ことね:まさにその話が、いま海外の技術ブログで盛り上がっているの。……あのね、「四角い箱を画面のど真ん中に置く」って、ウェブ制作の世界では長いこと"難しいことの代名詞"だったのよ。ネタにされ続けた儀式があってね。位置の指定を絶対にして、上から50%、左から50%、そこから自分の幅と高さの半分だけ戻す。4行かけて、やっと真ん中。
ひかり:えー、真ん中に置くだけでっ!? 4行もっ!? ……で、いまは?
ことね:3行。
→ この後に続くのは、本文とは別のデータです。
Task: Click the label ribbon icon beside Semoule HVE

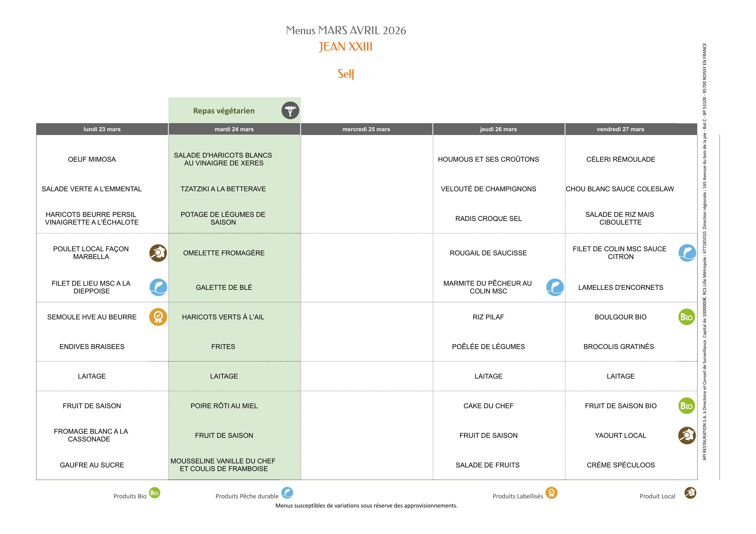Action: coord(158,317)
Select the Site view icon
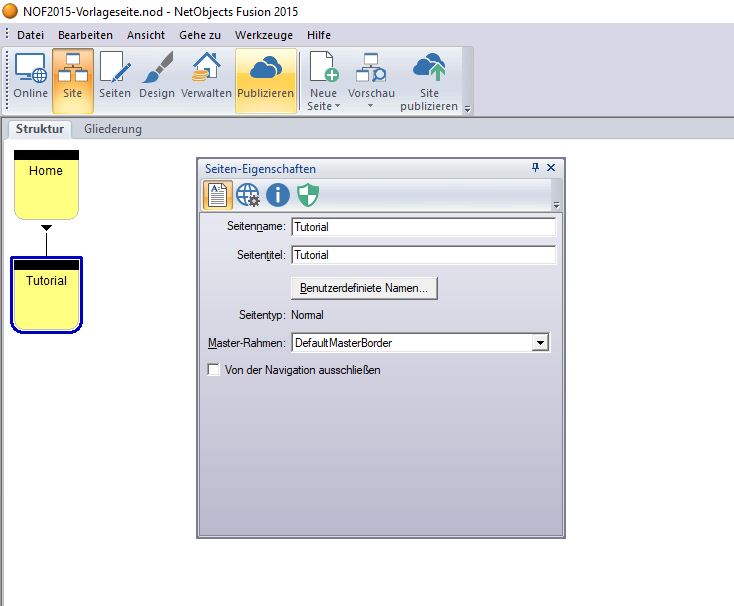 (72, 78)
中身を格子状に並べる指定にして、高さを画面いっぱいにして、「中央に置いて」と書く。それだけ。拍子抜けするくらい簡単になったの。……で、この記事を書いた人も自分のブログにそれを使ったのよ。ところが、サイドバーを開いたブラウザで開いてみたら、真ん中に見えなかった。
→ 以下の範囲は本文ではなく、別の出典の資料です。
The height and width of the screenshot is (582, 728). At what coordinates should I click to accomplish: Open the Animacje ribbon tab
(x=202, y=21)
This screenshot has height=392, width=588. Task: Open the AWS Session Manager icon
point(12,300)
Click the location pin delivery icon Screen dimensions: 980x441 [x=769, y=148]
みずき:…ズレてはないんでしょ。ページが使える幅の中では、ど真ん中。ただ、その"幅"のほうがサイドバーに削られてる。……正しい長方形の、正しい真ん中。人間が見てる長方形とは、別の。
ひかり:んー、じゃあ直せないのー? ズレてる分だけ、えいって戻せばいいじゃんっ。
ことね:まさにそれを試したの。ページが使える幅と、ブラウザの窓ぜんぶの幅は、どちらもJavaScriptから取れる。引き算すればブラウザの枠ぶんが出るから、サイドバーが左にあるなら、その半分だけ戻せばいい。……そこまではよかったのよ。開発者ツールを右側に開いた瞬間、壊れたの。合計は分かるのに、左に何ピクセル、右に何ピクセルという内訳が分からないから。それで最後に頼ったのが、マウスのカーソルなの。カーソルは「画面のどこにいるか」と「ページの中のどこにいるか」を両方持っているでしょう。差を取れば、ページが画面のどのへんに置かれているか逆算できるのよ。……ただ、Firefoxは最初から素直に教えてくれるのに、Chromiumは教えてくれないの。だから「たぶんこのへん」で始めて、カーソルがページに入った瞬間に直すんですって。
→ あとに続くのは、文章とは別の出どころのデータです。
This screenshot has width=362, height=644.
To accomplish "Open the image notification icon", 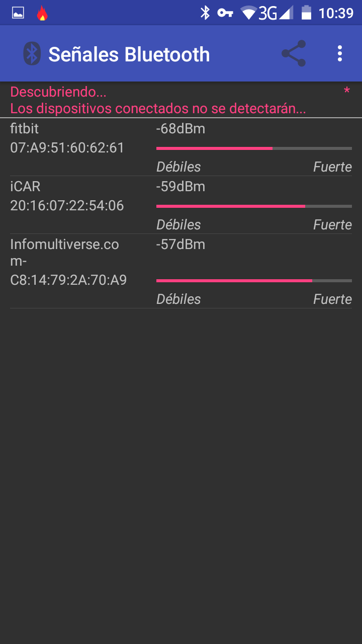I will 18,13.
みずき:…で、それ誰得なの。……いや、答えは本人が書いてた。自分のブログからは外して「center, actually」っていう拡張機能に移したって。理由が「これはサイト側が全員ぶん決めることじゃなくて、見る人が自分で選ぶもの」。……掲示板でも「サイトは表示領域の外で起きてることを知るべきじゃない」って叩かれてたし。
ひなた:ふぁ〜……給食のおぼんみたいなのです。おぼんのまんなかにお茶わんを置いても、おぼんが机のはしっこにあったら、まんなかには見えないのです。……おぼんを動かすほうが、はやいのですよ。
まとめ:divを中央に置くのは、もう3行で済むようになった。難しいのは、どの長方形を「中央」と呼ぶかのほうだった。